SCHWAJDA, GYÖRGY - HIMNUSZ
SCHWAJDA, GYÖRGY - HIMNUSZ
Anthem
(1980. Comedy in one act. Characters: 6 men, 2 women)
Józsi drinks himself into oblivion every day after work, goes home around midnight, wakes the kids and wife up and makes them sing the Anthem together. The next day he never remembers a thing. Aranka, his wife, is sympathetic. But one day the inhabitants of the house file a complaint against them. Józsi is happy for the intervention of his neighbours. He truly hopes to be able to change one day. The next day he finds out the during the preceding night he was shouting the Anthem in the middle of the courtyard, wishing ‘happy killing’ to everybody. He was angry because the comrade from the Red Cross teetotal programme fined him. The next morning he wakes up with a sore leg due to the kicking of his wife. Even Józsi’s workpace shows some support: they have lowered his salary. Members of the work brigade arrive to their place to help with the cleanup, as a social service, but they get real drunk instead. Józsi gets arrested by police. Aranka was beaten unconscious by the members of the brigade. The other day the kitchen was in ruins. Józsi threw a fit the other night, breaking stuff, because the TV reported their misery. A social worker arrives and takes the three kids in state custody. The next evening Józsi pays all the people a visit who had helped him and strangles them out of pure gratitude. He gets home early in the morning but it is still too early to go to the police station. Aranka’s suggestion is for them to sing the Anthem a final time.

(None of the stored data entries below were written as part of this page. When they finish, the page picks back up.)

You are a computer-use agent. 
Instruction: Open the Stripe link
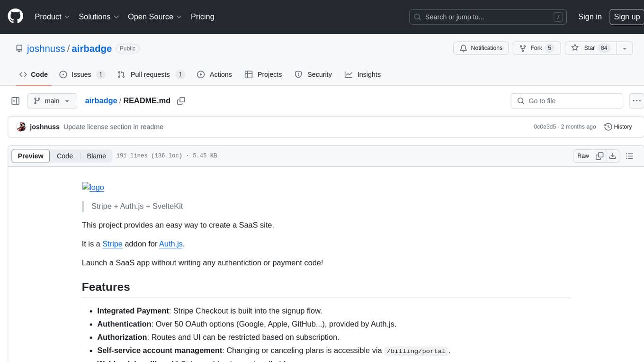(x=112, y=244)
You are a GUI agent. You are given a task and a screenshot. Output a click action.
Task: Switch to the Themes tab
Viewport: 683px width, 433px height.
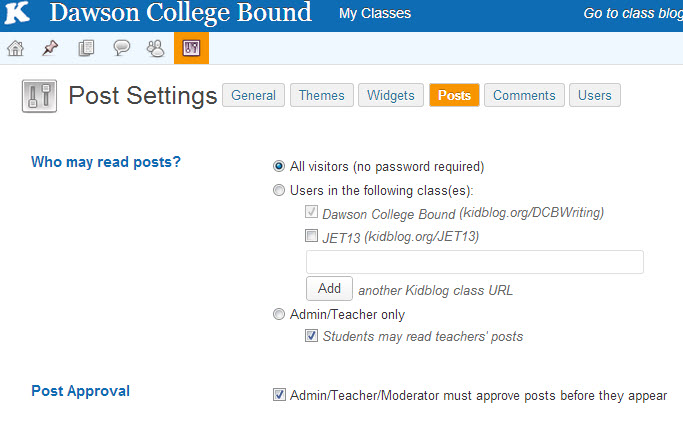[322, 95]
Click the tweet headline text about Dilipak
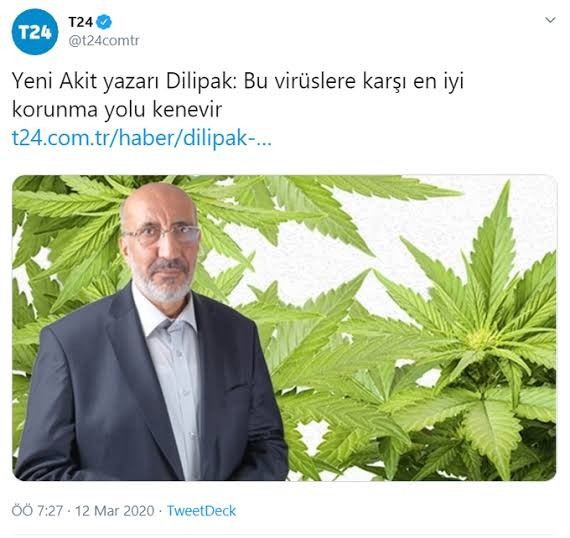Screen dimensions: 570x538 point(238,96)
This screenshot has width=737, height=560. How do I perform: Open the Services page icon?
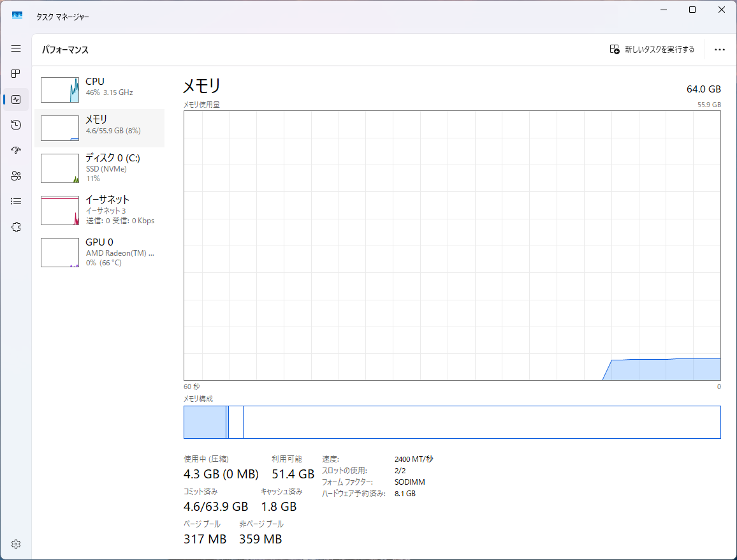[x=16, y=227]
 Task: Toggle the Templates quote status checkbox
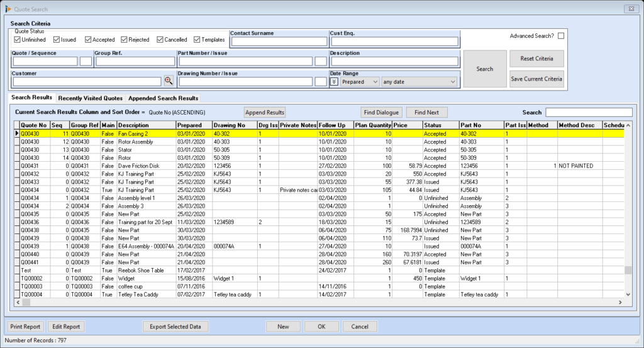pyautogui.click(x=196, y=40)
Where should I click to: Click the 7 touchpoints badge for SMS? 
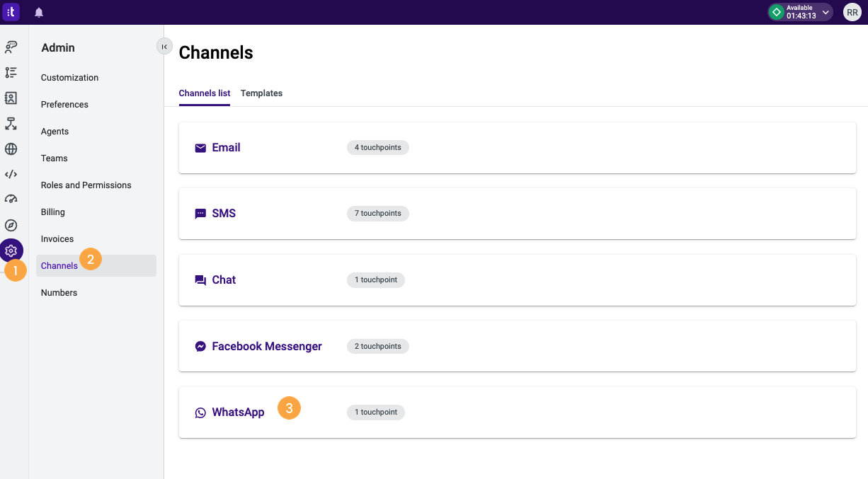377,214
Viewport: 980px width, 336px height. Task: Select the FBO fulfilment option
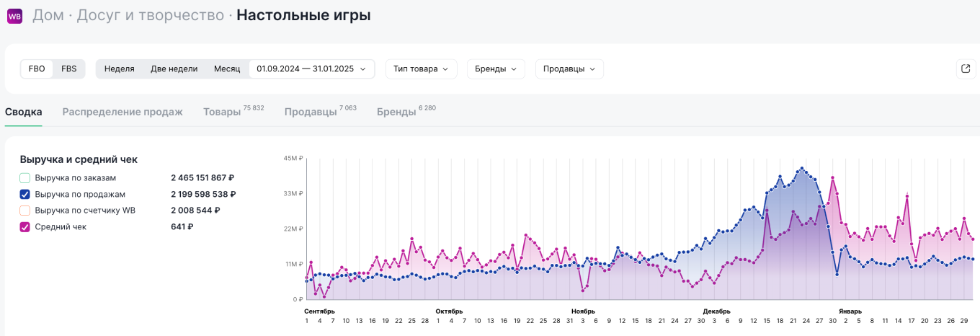pyautogui.click(x=37, y=69)

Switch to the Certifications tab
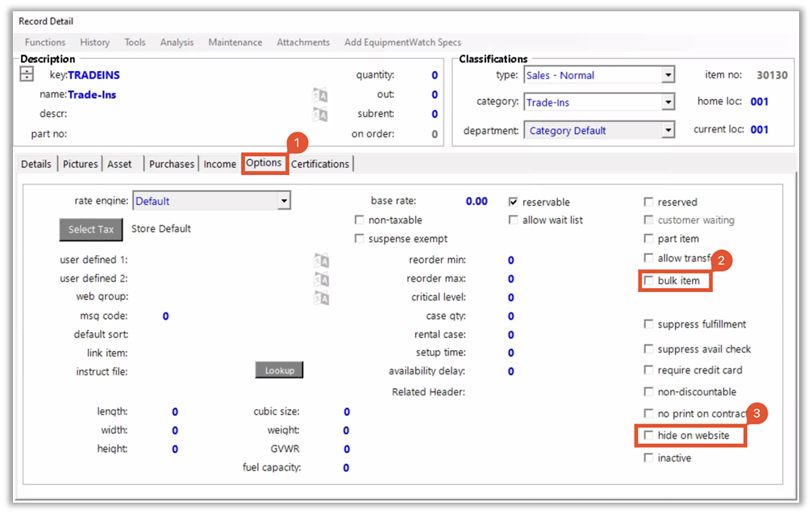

György SCHWAJDA (1943-2010)
He is a very colourful theatre personality. As a young man was employed as a physical worker and later studied playwriting from Miklós Gyárfás at the academy. He worked as a dramaturge in different theatres in the provinces, was the manager of the Szigligeti Színház in Szolnok (two times) and artistic director of the Művész Színház. Next to his original plays his adaptations are also notable: he wrote the stage version of Hundred Years of Loneliness by Marquez, Wuthering Heights by Brontë and numerous tales. He also worked as a director several times – not only his own plays. In his works he analyzes social injustice, exposing many real-life problems. Mostly workers populate his naturalist environment, fallen people who would otherwise definitely deserve more, but fall prey to grotesque and absurd events. He shows the helplessness and hopelessness of the working class, the insolvable nature of their problems, with both sympathy and critical edge. His major works include Mesebeli János (1972), Mari (1974), The Miracle (1975), Anthem (1980), The Holy Family (1981), Our Father (1995).